Bishops will meet members of the French association Les Enfants du Silence (The Children of Silence) on Thursday.
At their own request, the sons and daughters of priests will speak about their fathers, neglect and suffering.
Their existence is a sensitive issue for the Church, which expects priests to adhere to a strict rule of celibacy.
In an unprecedented series of meetings beginning on Thursday afternoon, children who say they have been "silenced" and "humiliated" by the Church will have the opportunity to share their experiences.
A spokesman for the bishops' conference in the French capital, Vincent Neymon, said it was time to "realise people have suffered and are still suffering".
"No doubt the ears of the Church are more open today," he said, adding: "The Church must recognise that these people exist."
'An obligation of silence'
Speaking ahead of the conference, the daughter of a priest, now aged 50 and named only as Maya, told news website Franceinfo that she felt obliged to stay silent after learning of her father's position at the age of seven.

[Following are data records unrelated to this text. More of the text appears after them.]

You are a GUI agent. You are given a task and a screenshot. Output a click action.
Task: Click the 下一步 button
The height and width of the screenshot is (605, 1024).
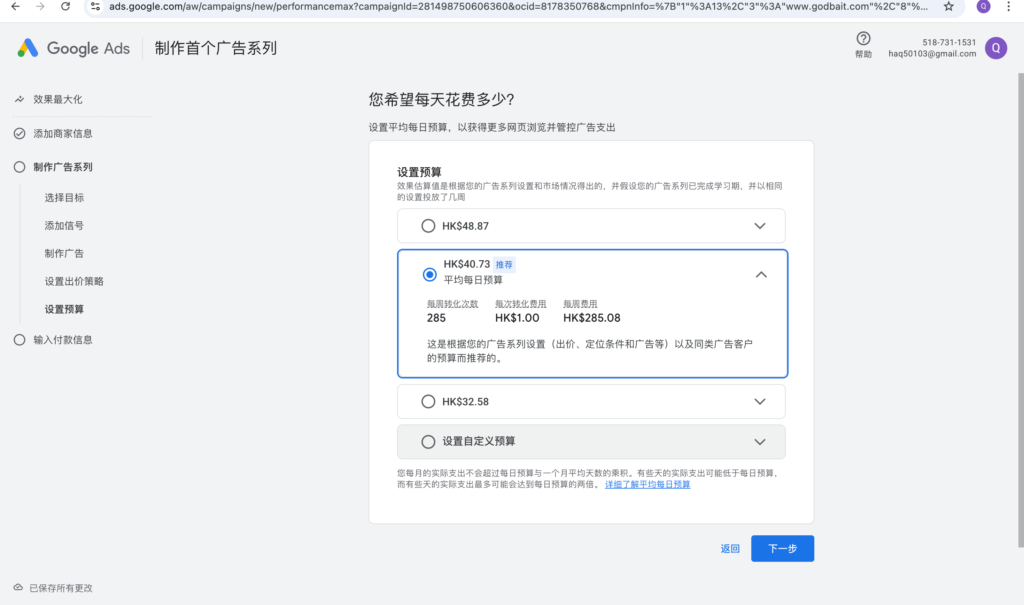click(x=782, y=549)
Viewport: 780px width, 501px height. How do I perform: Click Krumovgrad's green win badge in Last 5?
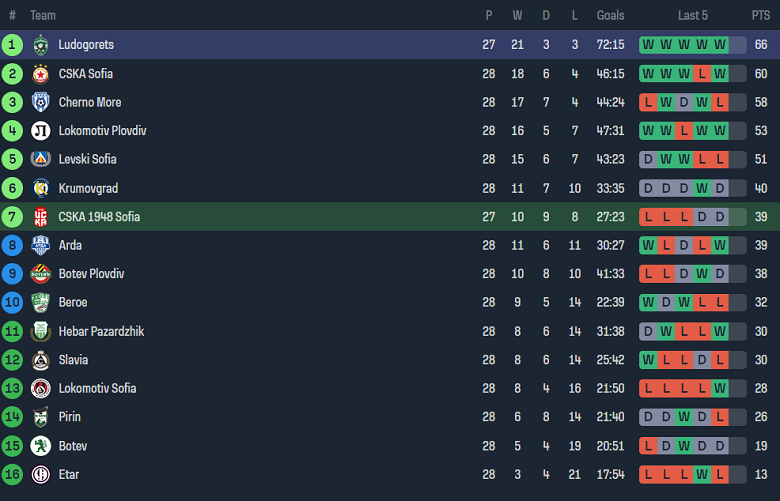(x=702, y=188)
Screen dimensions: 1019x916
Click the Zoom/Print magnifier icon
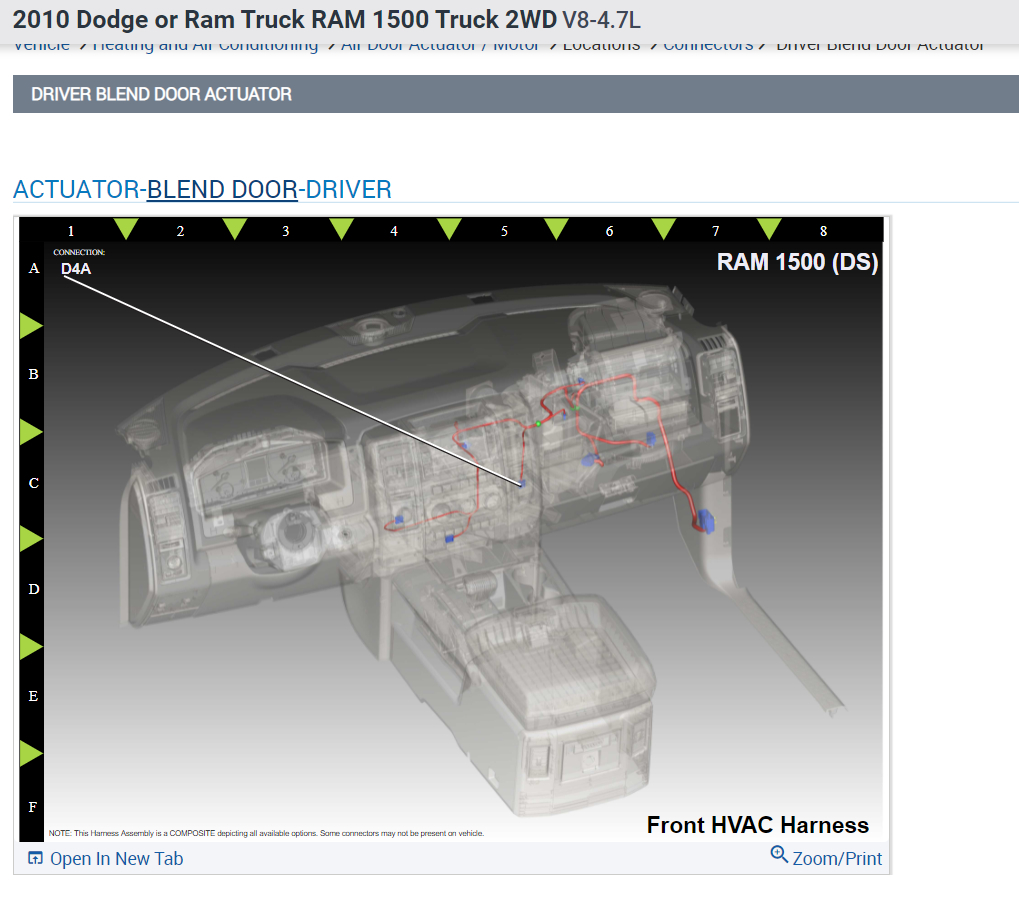click(x=779, y=854)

"When you live as the child of a priest, you have an obligation of silence," she said, adding that her father was absent for much of her childhood, like someone who spends a lot of time "on the road".
Maya said she also kept quiet to protect her family, fearing that if the truth about her parents became known she could have been taken into care.
Marie-Christine Miquel, another of the children, said that she did not meet her father until she was nine, when he left the priesthood.
"I was like most children who live in a non-conforming situation, I did not ask questions," she said.
Thursday's agreed meetings are likely to expose more of these stories.
The move was welcomed as a "moving moment" by the head of Les Enfants du Silence, Anne-Marie Jarzac, when it was confirmed last month.
"For the first time... the Church opened its doors to us, there was no more denial, but a listening and an awareness of [the lives] we have lived," Ms Jarzac, the daughter of a priest and a nun, told French newspaper Le Monde (in French).
'A child's well-being is paramount'
In an interview with Vatican News in February, Cardinal Beniamino Stella outlined the principles of the Church relating to clerics with children, and whether or not they would be removed from service.
"Each case is examined on its merits and its own particular circumstances," he said.
The cardinal suggested that though some priests may experience relationships that result in children, this may not necessarily affect "the theme of priestly celibacy, which represents a precious gift for the Latin Church".
"What is important is that the priest, in dealing with the reality of the situation, should be able to understand his responsibilities with regard to the child: the child's well-being and care must be at the centre of attention for the Church," he added.